**WHAT YOU NEED TO DO:** Beginning with the line that holds "Place cursor in" and ending with the last line below, repeat each line exactly, leaving any pictures out.

**INFORMATION GIVEN:**

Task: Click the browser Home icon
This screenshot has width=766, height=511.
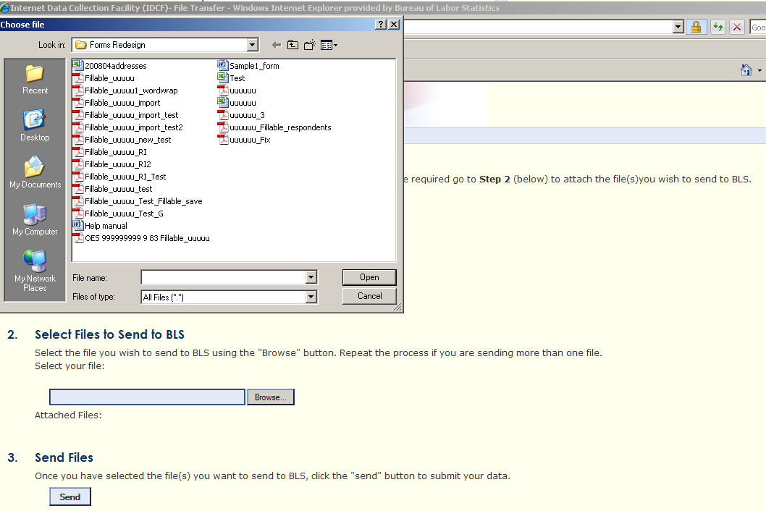Action: pos(746,70)
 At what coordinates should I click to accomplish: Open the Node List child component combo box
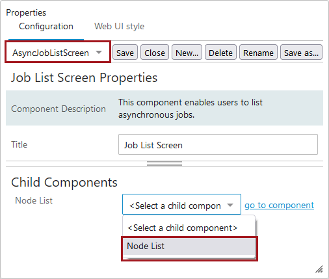[x=181, y=204]
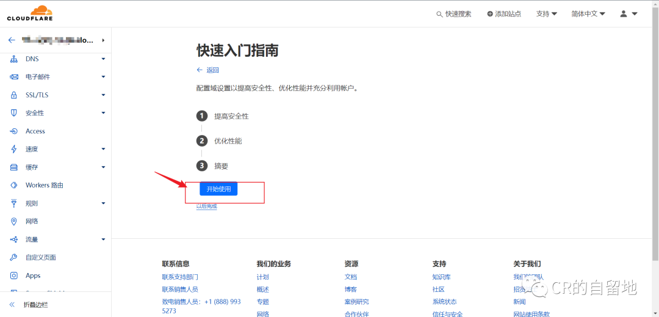
Task: Click the 开始使用 button
Action: [x=218, y=189]
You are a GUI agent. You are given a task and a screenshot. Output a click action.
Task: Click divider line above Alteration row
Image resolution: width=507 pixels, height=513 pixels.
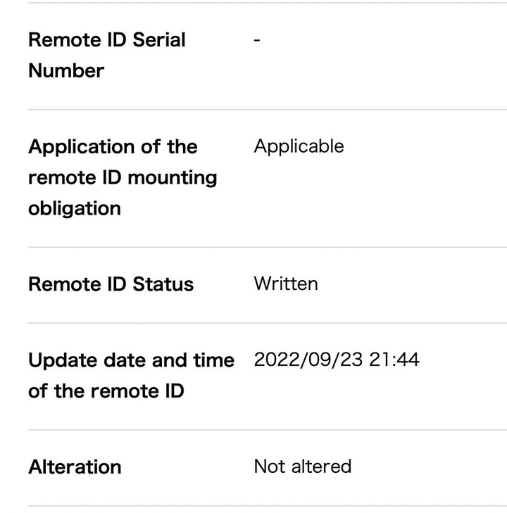coord(268,430)
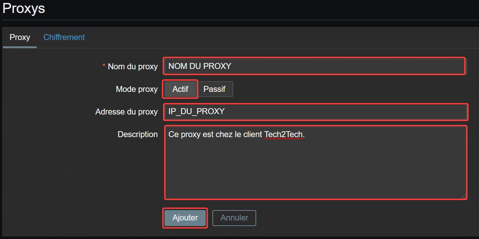Grab the Description textarea resize grip
Image resolution: width=479 pixels, height=239 pixels.
[x=463, y=196]
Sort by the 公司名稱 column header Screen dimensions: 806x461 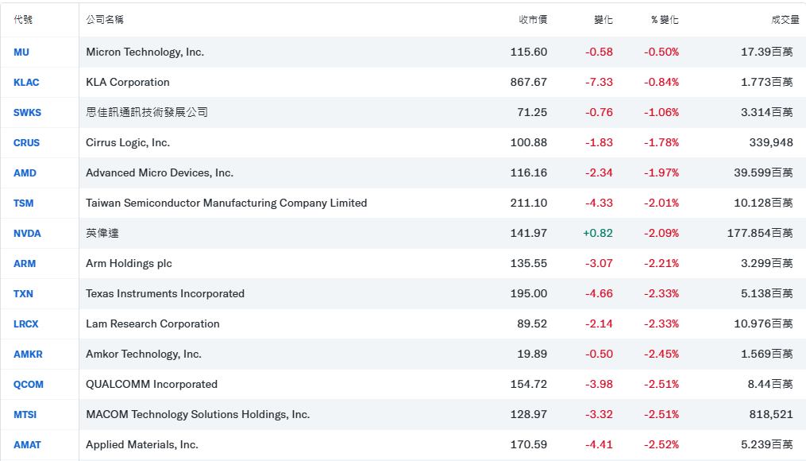[x=105, y=20]
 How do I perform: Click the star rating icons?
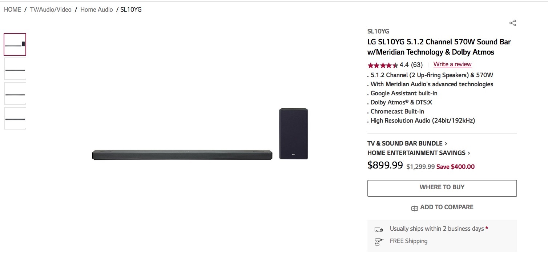pyautogui.click(x=382, y=65)
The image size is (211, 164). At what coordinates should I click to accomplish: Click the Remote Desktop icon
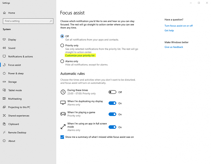pos(5,133)
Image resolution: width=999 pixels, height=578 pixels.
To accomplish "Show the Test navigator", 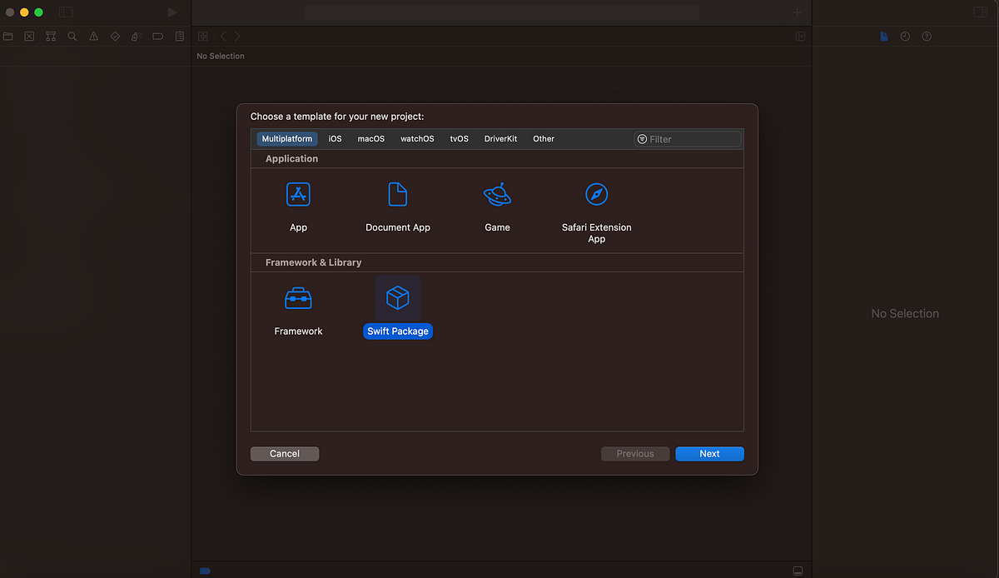I will (115, 36).
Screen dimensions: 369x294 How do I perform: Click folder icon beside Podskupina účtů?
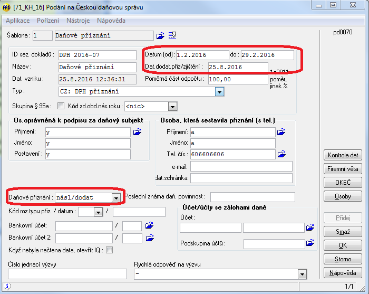[311, 244]
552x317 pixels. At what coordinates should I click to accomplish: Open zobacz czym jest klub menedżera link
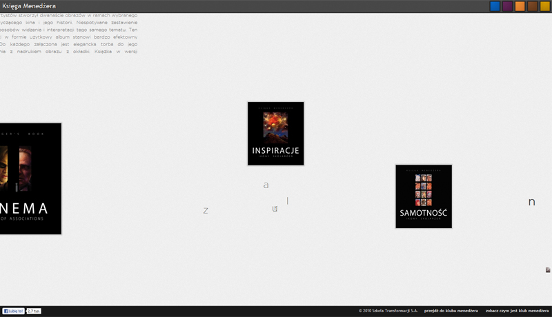pyautogui.click(x=517, y=311)
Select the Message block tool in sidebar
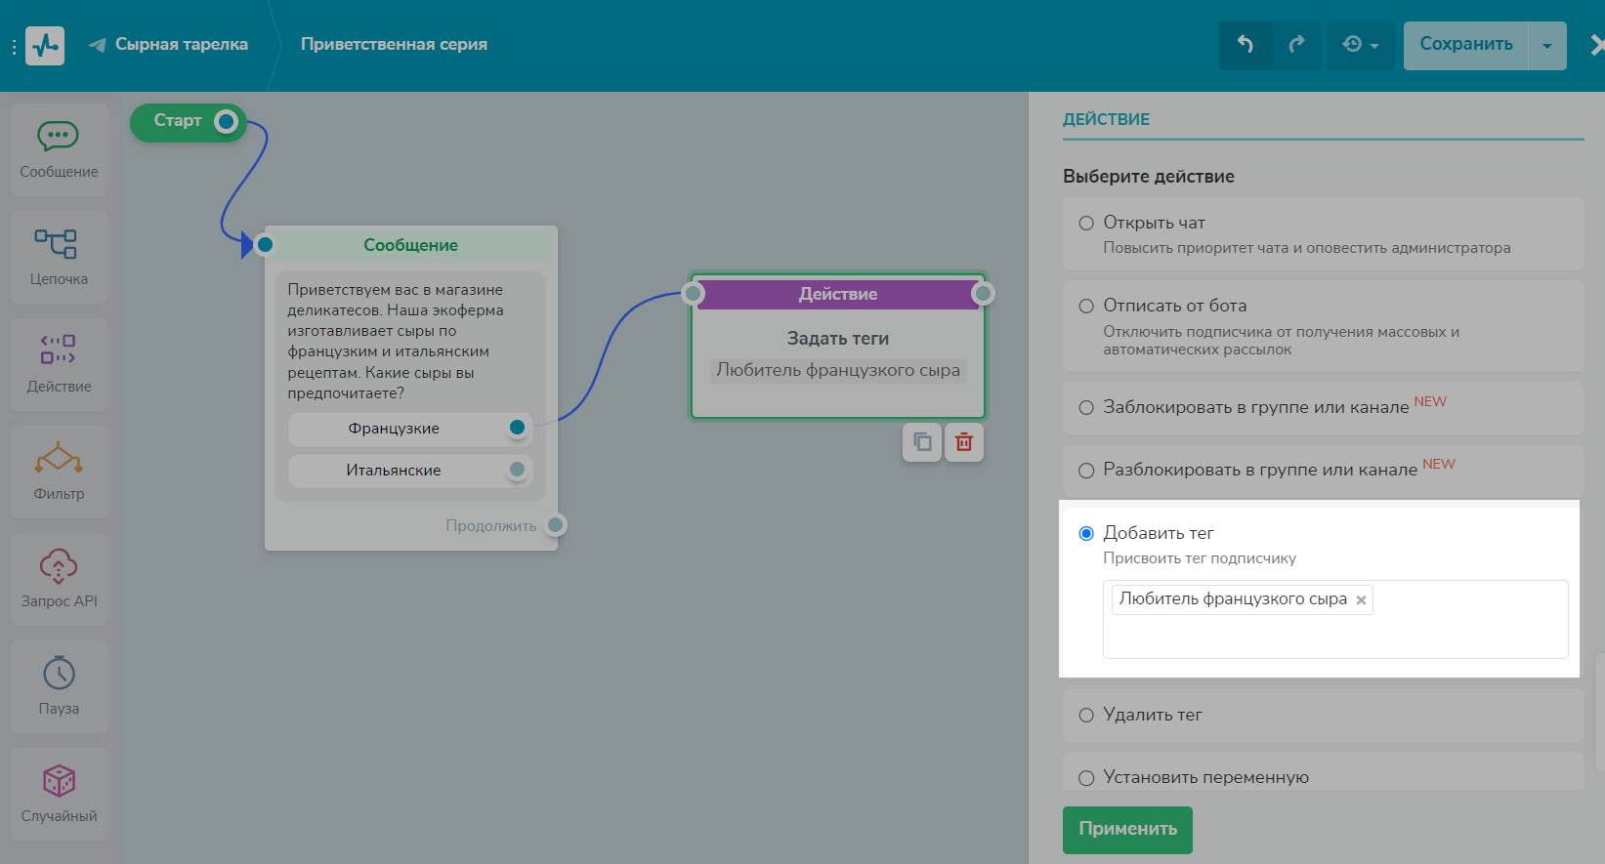The height and width of the screenshot is (864, 1605). (x=59, y=147)
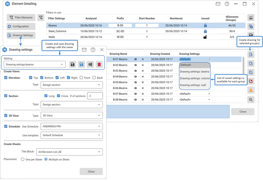Click the add filter funnel icon
263x181 pixels.
click(41, 18)
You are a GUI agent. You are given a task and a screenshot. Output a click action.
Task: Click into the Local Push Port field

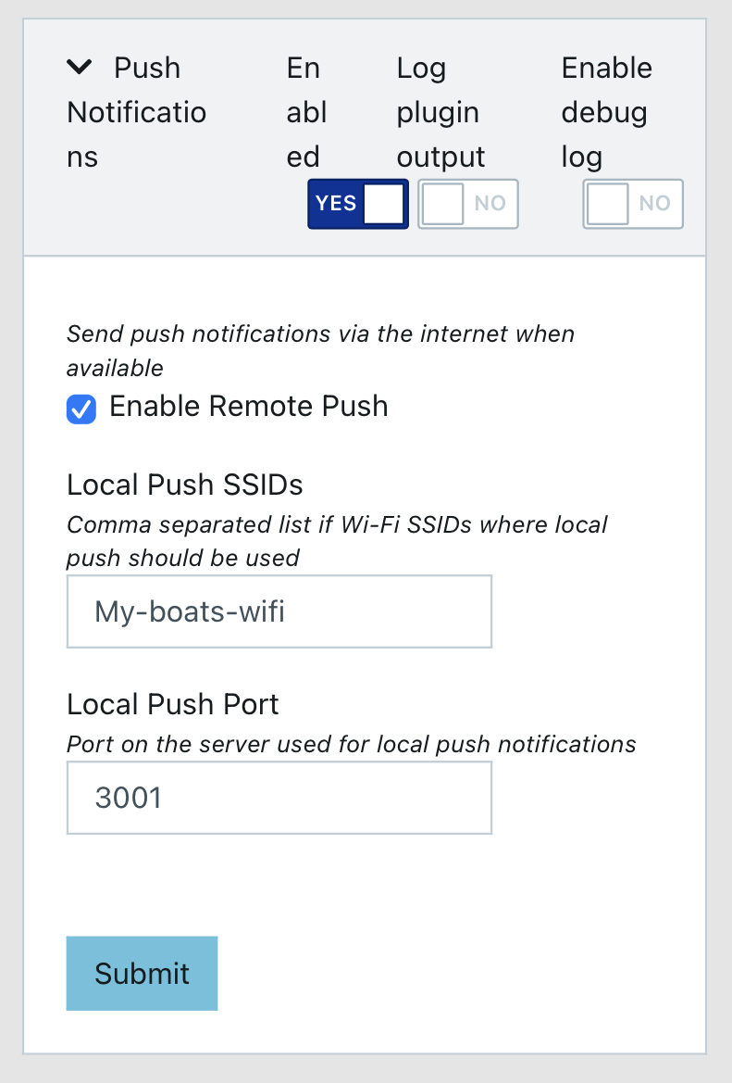click(x=279, y=798)
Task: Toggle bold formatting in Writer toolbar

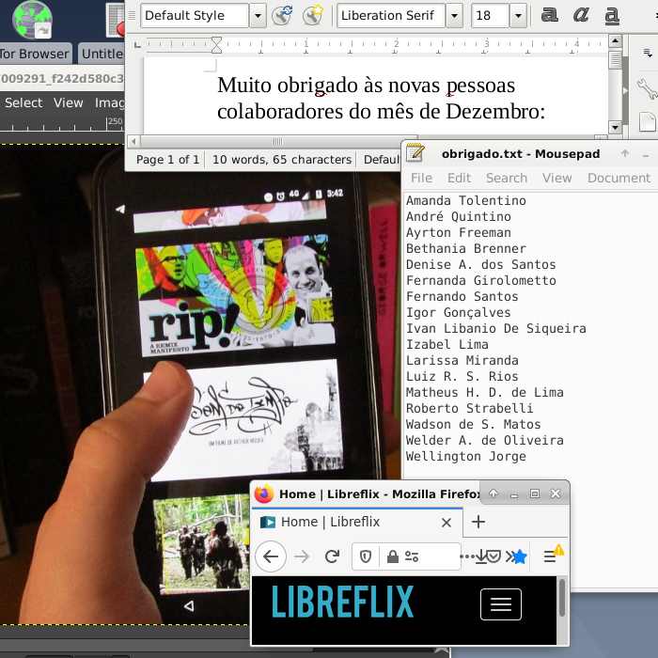Action: tap(550, 15)
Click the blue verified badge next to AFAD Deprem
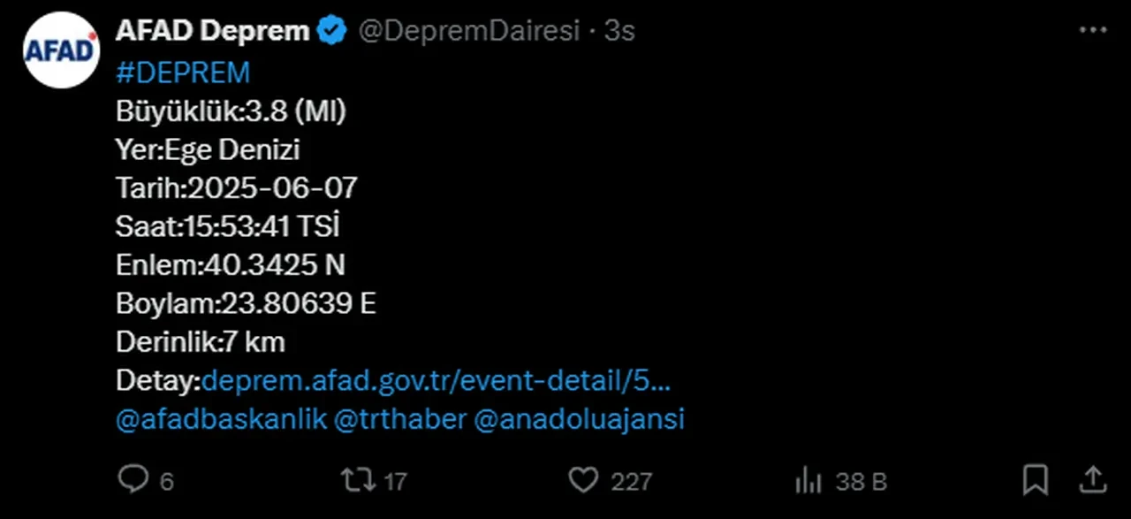The height and width of the screenshot is (519, 1131). [330, 29]
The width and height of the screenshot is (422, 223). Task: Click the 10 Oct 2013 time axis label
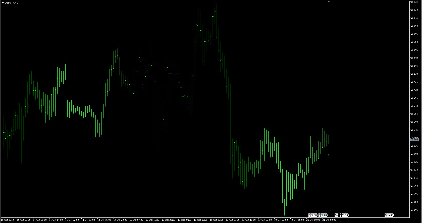8,220
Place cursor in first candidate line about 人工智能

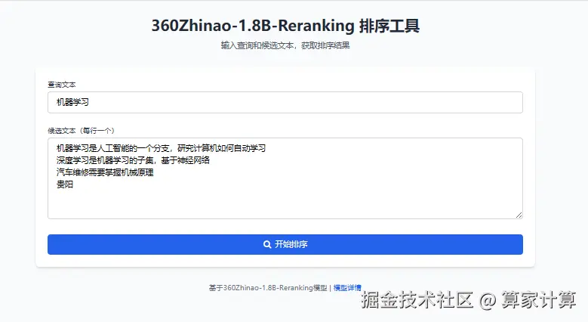coord(162,148)
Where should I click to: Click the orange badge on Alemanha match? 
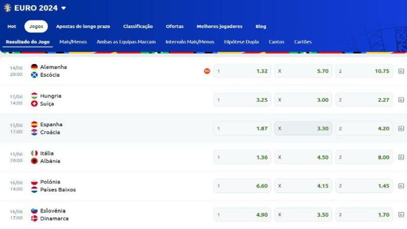[x=207, y=71]
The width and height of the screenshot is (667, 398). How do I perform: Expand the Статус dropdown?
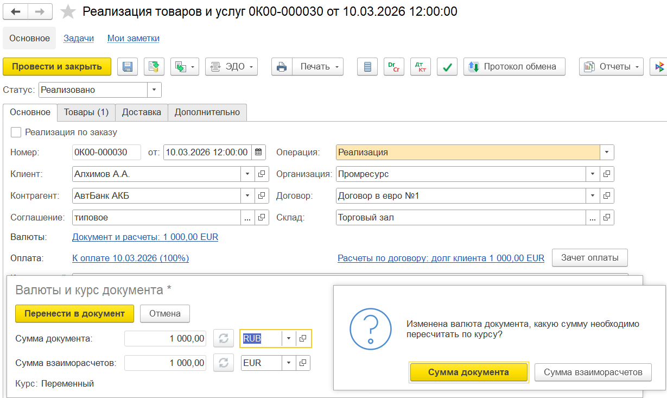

**YOUR SOLUTION:**
Place cursor in first candidate line about 人工智能

coord(162,148)
Where should I click to: Click the orange badge on Alemanha match? 
[x=207, y=71]
The width and height of the screenshot is (667, 398). How do I perform: Expand the Статус dropdown?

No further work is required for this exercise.